Итак, связи существовали самые тесные, позволяющие вырабатывать совместную стратегию и тактику работы. Тут, пожалуй, и уместно рассказать о творческих отчетах. Своеобразие их заключалось в том, что, собравшись вместе, редакторы и режиссеры не рапортовали о том, что сделано, а делились своими мыслями и планами о том, что хотелось бы сделать. Иногда это был общий посыл, который и конкретизировался совместными усилиями. Например, режиссер говорил, что хотел бы поставить произведение одного из зарубежных авторов о минувшей войне. И редакторы, зная почерк режиссера, вопросы, которые его особенно волнуют, брались найти и автора, и произведение. Иногда же редактор делился своими впечатлениями о поразившем его рассказе современного прозаика, и находился режиссер, который брался поставить этот рассказ. Чаще же высказывались продуманные до мелочей концепции, принимавшиеся к исполнению. Фактически любой из сотрудников получал возможность реализовать свое творческое кредо, что приносило хорошие плоды. Так строилась тактика работы. Ну а стратегию, повторяю, определяла просветительская миссия телевидения.

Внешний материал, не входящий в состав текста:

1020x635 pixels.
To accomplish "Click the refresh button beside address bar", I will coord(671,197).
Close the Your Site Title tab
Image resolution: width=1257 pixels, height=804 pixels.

Приобщить людей к подлинной литературе, открыть мир того или иного писателя, поэта, композитора, художника, актера. Познакомить с ранее неизвестными произведениями. Вот почему мы ставили неопубликованную поэму А. Церетели, мало известную пьесу Ю. Эдлиса «Где твой брат, Авель?», «Новогоднюю сказку» непопулярного в то время В. Дудинцева, инсценировали «Рассказ о телеграммах» В. Осипова и «Гамлета из Гайдельберга» Г. Файнберга.

А как интересно работали наши художники, оформляя спектакли, создавая прелестные заставки к передачам, готовя афиши телепрограмм.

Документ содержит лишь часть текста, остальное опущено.